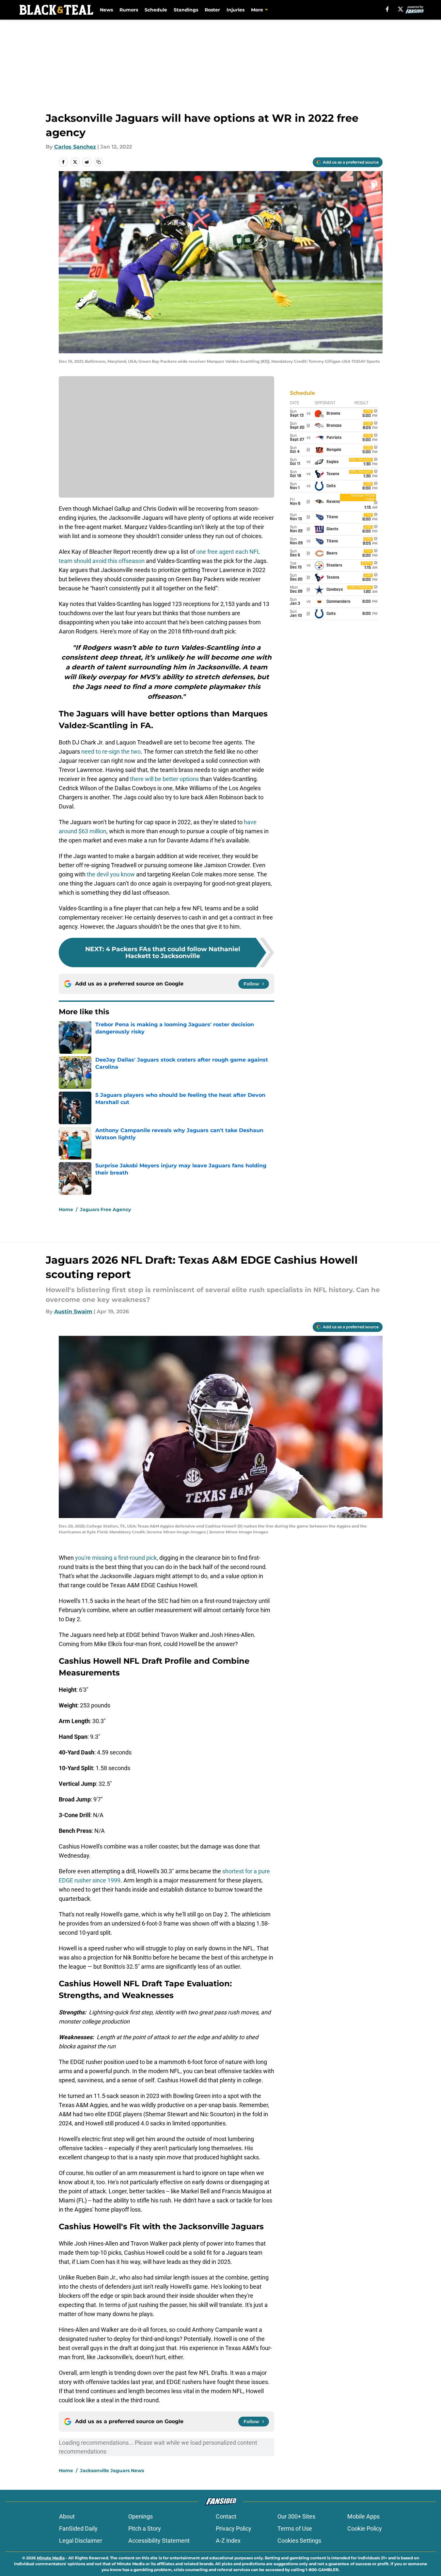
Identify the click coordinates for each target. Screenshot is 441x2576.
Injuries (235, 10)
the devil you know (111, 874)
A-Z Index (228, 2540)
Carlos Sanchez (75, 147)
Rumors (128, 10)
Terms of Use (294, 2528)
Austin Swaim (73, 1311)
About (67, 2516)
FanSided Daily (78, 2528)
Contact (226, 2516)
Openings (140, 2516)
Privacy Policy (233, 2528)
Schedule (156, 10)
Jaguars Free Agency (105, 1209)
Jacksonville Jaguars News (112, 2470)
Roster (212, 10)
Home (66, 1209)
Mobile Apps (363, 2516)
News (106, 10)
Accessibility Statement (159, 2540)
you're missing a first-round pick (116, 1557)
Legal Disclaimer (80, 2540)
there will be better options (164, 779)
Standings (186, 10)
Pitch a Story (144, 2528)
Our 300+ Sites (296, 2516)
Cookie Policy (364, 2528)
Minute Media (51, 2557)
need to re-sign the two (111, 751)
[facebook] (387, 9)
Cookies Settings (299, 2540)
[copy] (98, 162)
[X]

Required work
The answer must be the line containing "you're missing a first-round pick (116, 1557)" and every line after it through the last line of the records above, repeated exactly.

Written answer
you're missing a first-round pick (116, 1557)
Legal Disclaimer (80, 2540)
there will be better options (164, 779)
Standings (186, 10)
Pitch a Story (144, 2528)
Our 300+ Sites (296, 2516)
Cookie Policy (364, 2528)
Minute Media (51, 2557)
need to re-sign the two (111, 751)
[facebook] (387, 9)
Cookies Settings (299, 2540)
[copy] (98, 162)
[X]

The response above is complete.